Personal information
- Date of birth: 19 August 1947
- Place of birth: Phitsanulok, Thailand
- Date of death: 19 April 2025 (aged 77)
- Place of death: Nakhon Pathom, Thailand
- Height: 1.74 m (5 ft 9 in)
- Position: Striker

Youth career
- 1964: Physical college
- 1965: Panapan School

Senior career*
- Years: Team / Apps / (Gls)
- Raj-Vithi FC
- PAT FC

International career
- 1966–1967: Thailand (Youth)
- 1967–1979: Thailand / 85 / (55)

Managerial career
- 2002–2007: Thai Port

= Niwat Srisawat =

Thai footballer (1947–2025)

Niwat Srisawat (นิวัฒน์ ศรีสวัสดิ์; 19 August 1947 – 19 April 2025), known by the nickname Tong, was a Thai footballer who represented the Thailand national team from 1967 to 1979. He was the striker who was the all-time top goalscorer of the national team with his 55 goals.

==Career==
Niwat retired from the Thailand national team on 2 December 1976 after he had played the match against South Korea which Thailand won 1–0 in the King's Cup.

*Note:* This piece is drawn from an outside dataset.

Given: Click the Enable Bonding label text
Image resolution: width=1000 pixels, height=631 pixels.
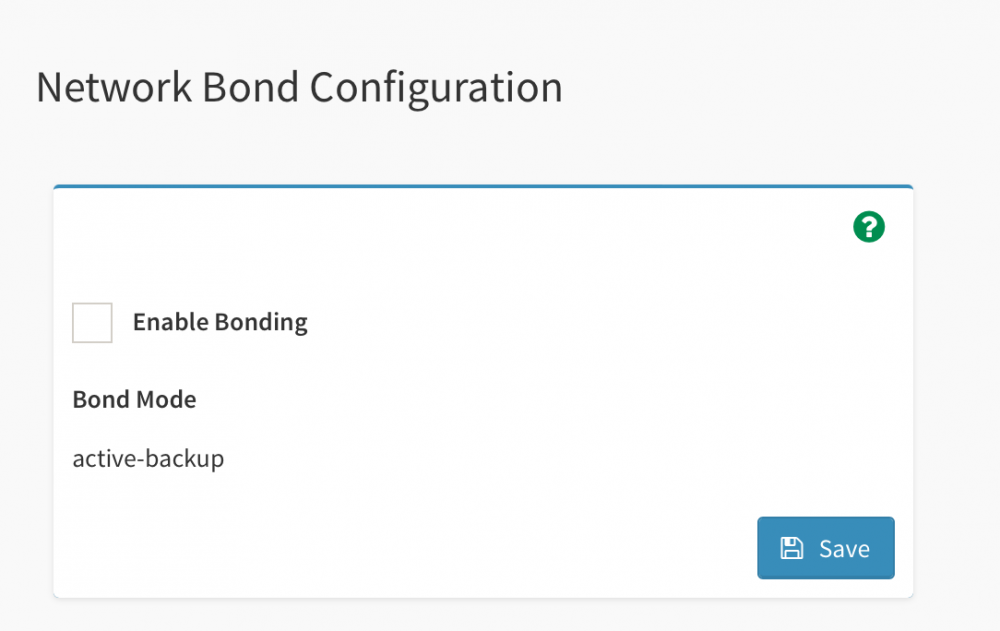Looking at the screenshot, I should [x=220, y=322].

==Personal life and death==
Niwat was the half-brother of Daoyod Dara who was also a footballer for the Thailand national team. He was the stepson of the former South Vietnam national football team player Nguyễn Văn Đức who married his mother in the 1950s and gave birth to Daoyod. Nguyễn later changed his name to Duan Dara after his naturalization to become a Thai citizen.

Niwat died in Nakhon Pathom on 19 April 2025, at the age of 77.